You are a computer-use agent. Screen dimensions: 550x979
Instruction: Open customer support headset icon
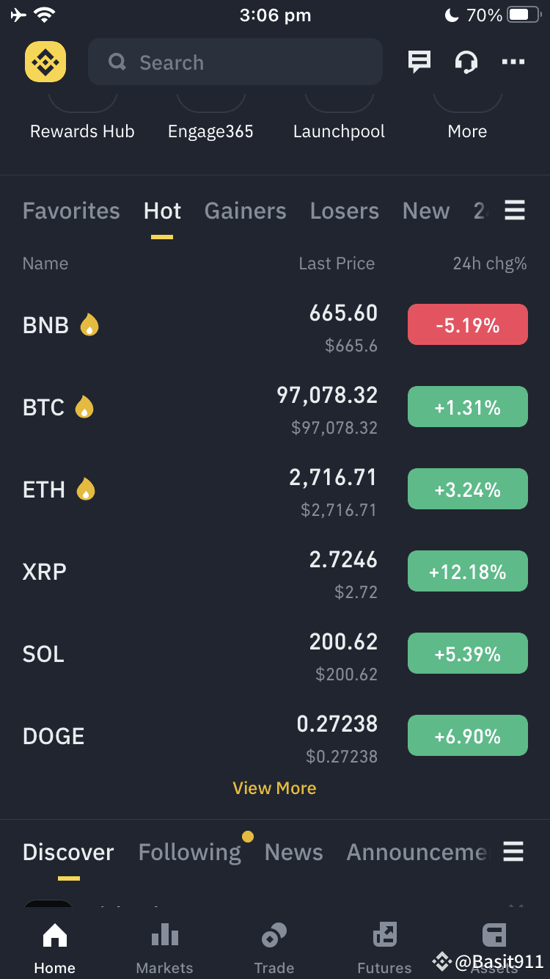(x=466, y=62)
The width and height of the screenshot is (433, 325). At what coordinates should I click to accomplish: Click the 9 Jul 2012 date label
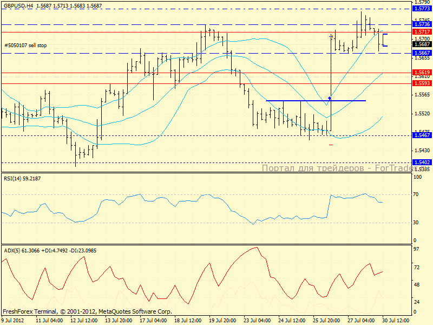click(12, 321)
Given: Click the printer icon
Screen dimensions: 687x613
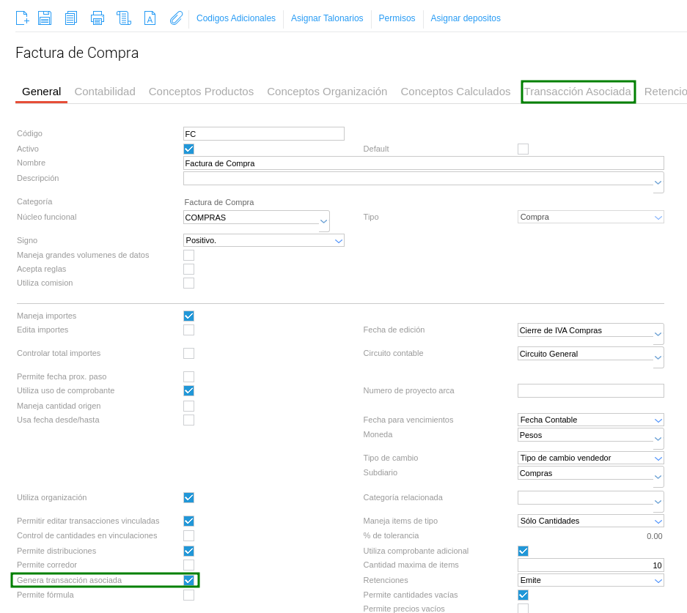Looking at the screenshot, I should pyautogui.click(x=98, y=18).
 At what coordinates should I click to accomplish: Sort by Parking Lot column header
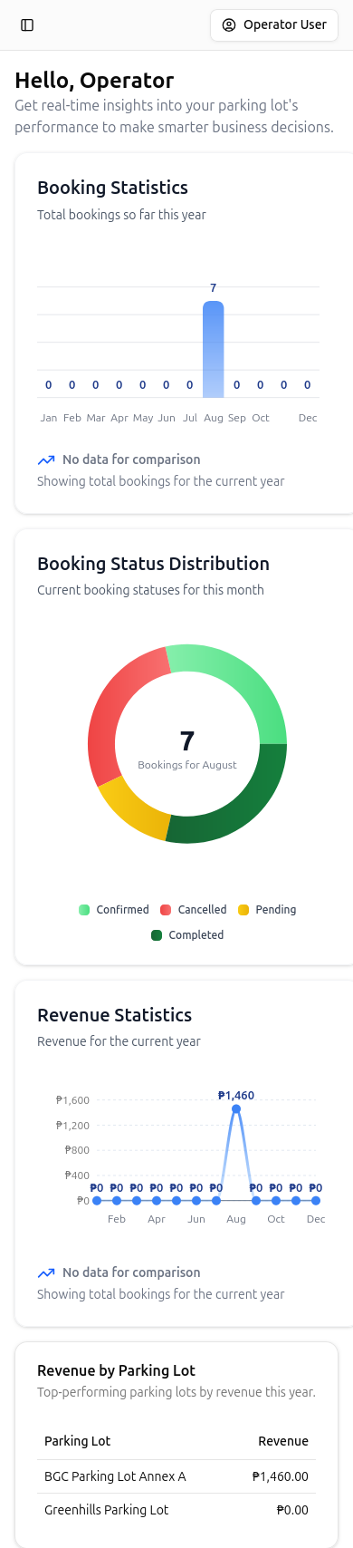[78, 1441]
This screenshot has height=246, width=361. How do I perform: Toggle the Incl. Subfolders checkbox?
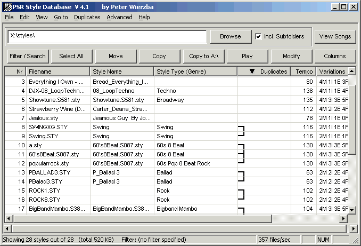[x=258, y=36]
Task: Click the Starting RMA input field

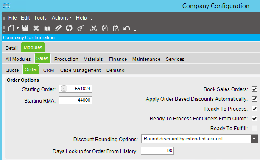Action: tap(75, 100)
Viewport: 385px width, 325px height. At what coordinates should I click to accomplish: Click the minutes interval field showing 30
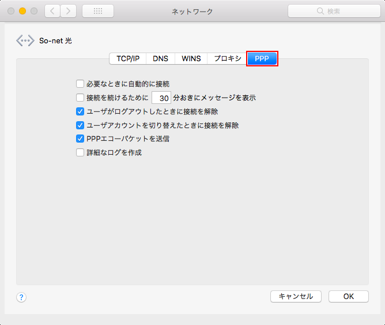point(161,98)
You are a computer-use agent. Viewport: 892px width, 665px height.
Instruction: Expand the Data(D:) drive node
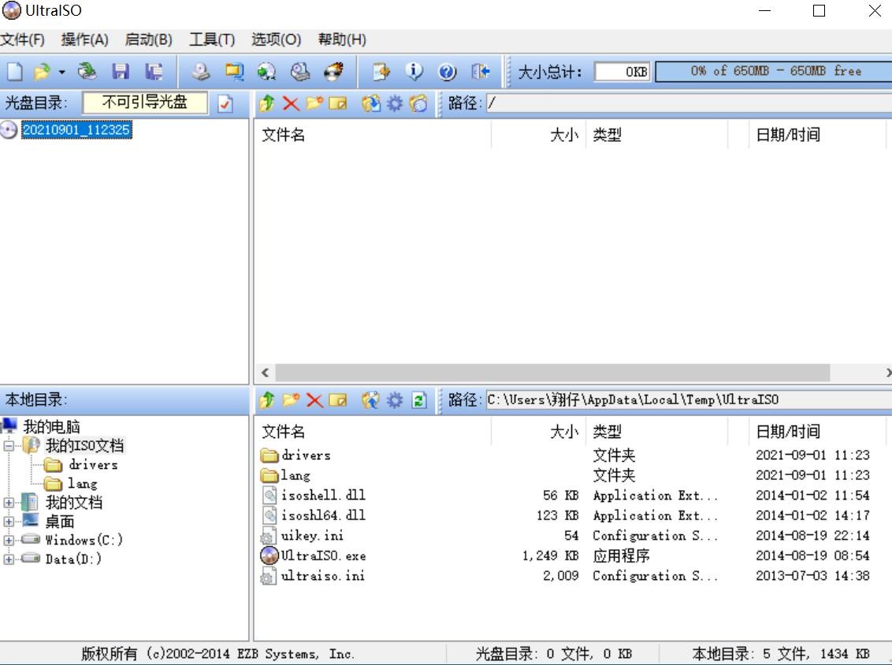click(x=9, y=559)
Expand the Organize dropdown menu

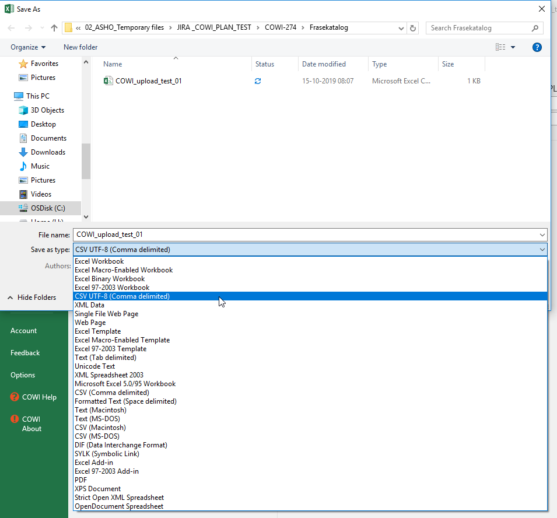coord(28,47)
--
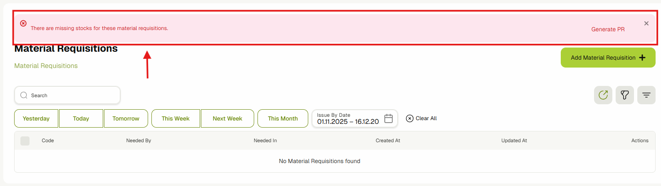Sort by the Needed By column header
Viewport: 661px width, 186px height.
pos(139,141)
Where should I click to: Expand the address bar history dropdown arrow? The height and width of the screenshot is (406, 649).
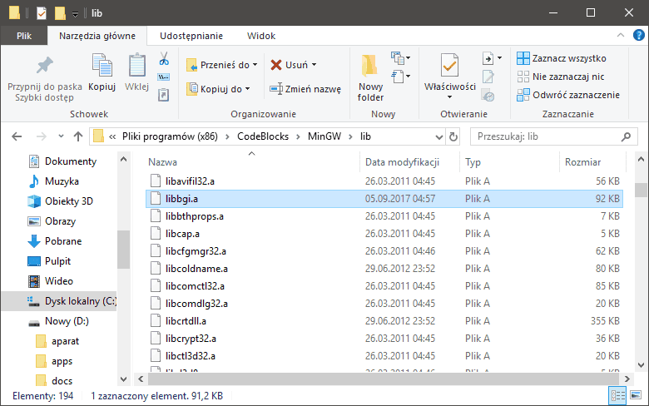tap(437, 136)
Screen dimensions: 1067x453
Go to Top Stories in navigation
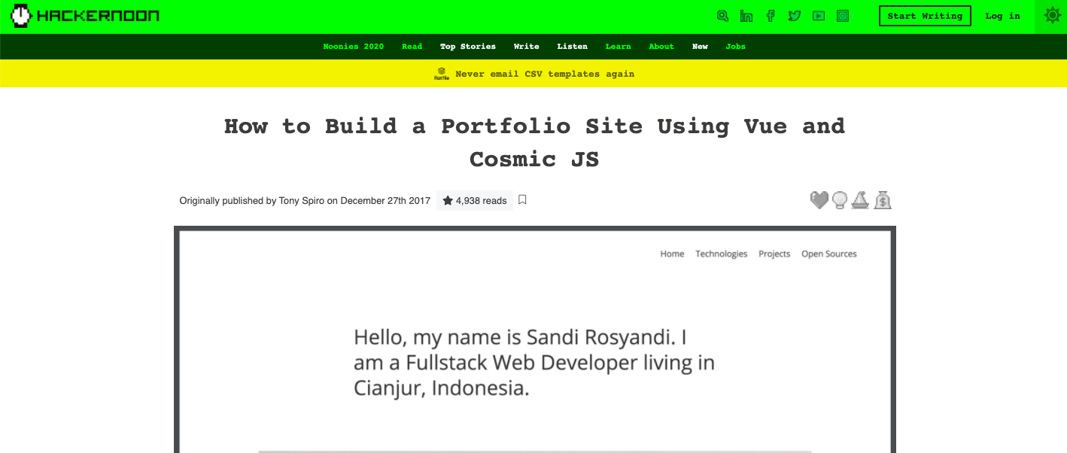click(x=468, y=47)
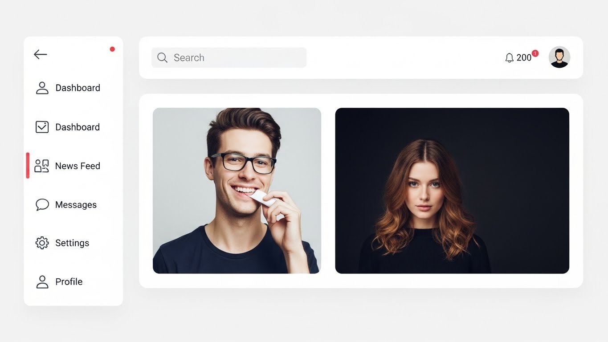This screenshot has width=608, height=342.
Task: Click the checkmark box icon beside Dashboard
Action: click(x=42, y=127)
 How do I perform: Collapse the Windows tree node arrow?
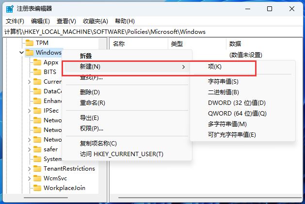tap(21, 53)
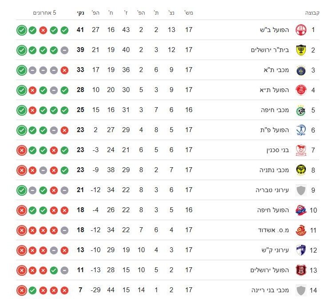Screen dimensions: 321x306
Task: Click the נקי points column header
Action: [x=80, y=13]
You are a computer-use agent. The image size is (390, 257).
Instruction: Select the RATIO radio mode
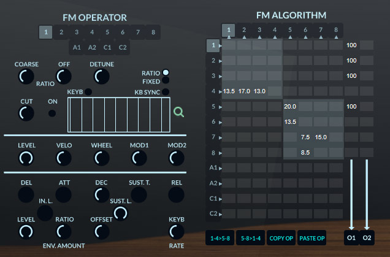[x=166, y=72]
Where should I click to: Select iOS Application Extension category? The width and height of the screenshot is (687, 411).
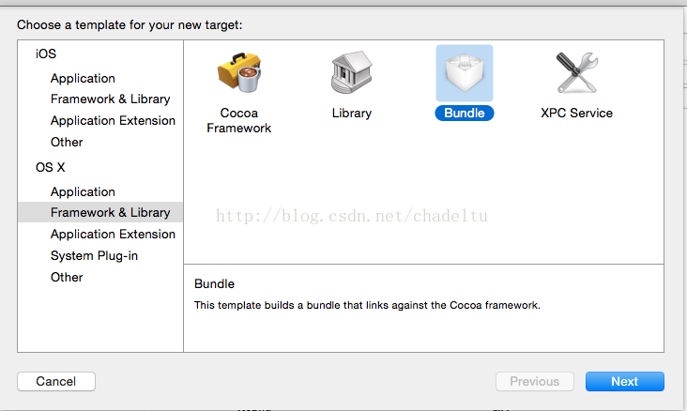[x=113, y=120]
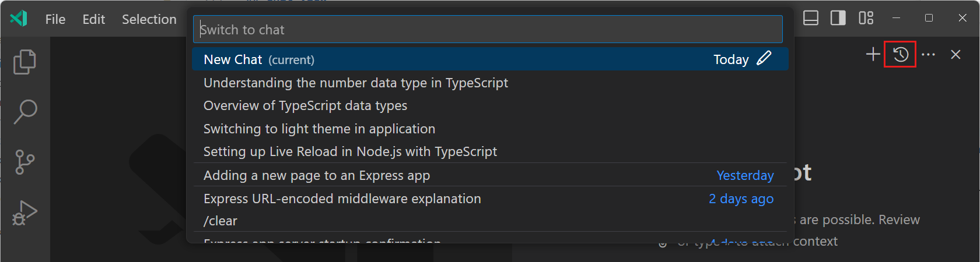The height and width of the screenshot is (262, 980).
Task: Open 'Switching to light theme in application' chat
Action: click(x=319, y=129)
--
Prompt: Scan the lines above for the word "agent", then copy each line that has it.

Answer space:
You are a computer-use agent. Screen dimensions: 550x979
You are a computer-use agent. Viewport: 892px width, 665px height.
You are a computer-use agent. The image size is (390, 257).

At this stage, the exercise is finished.